### ACTION ITEM:
A faithful transcript of all the lines below, with no pictures, is the goal here.

### EXTRACTED INFORMATION:
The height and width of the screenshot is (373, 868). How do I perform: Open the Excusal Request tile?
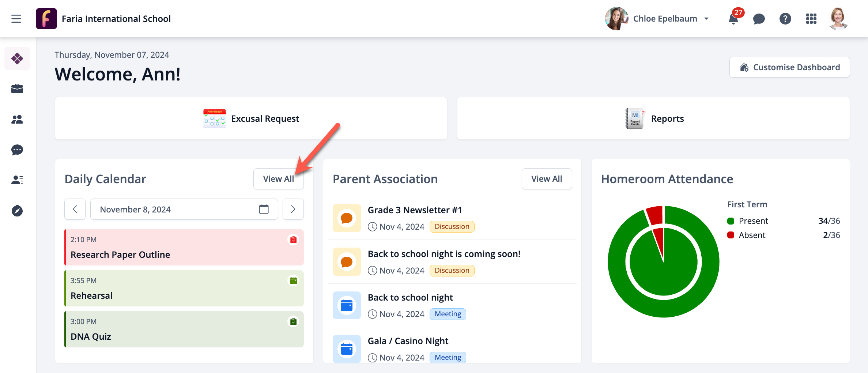251,118
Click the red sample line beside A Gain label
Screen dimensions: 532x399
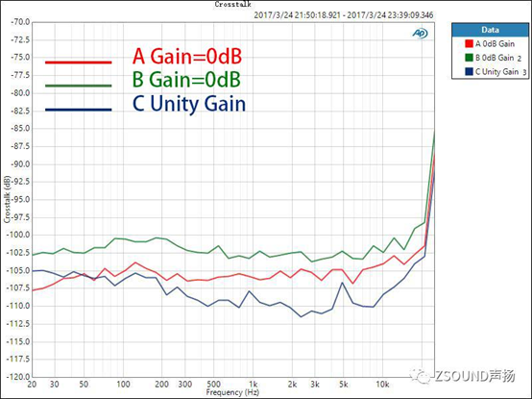[x=79, y=62]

### TASK RESPONSE:
The height and width of the screenshot is (373, 868). How do I perform: Open the Excusal Request tile?
251,118
Click the red sample line beside A Gain label
Screen dimensions: 532x399
[x=79, y=62]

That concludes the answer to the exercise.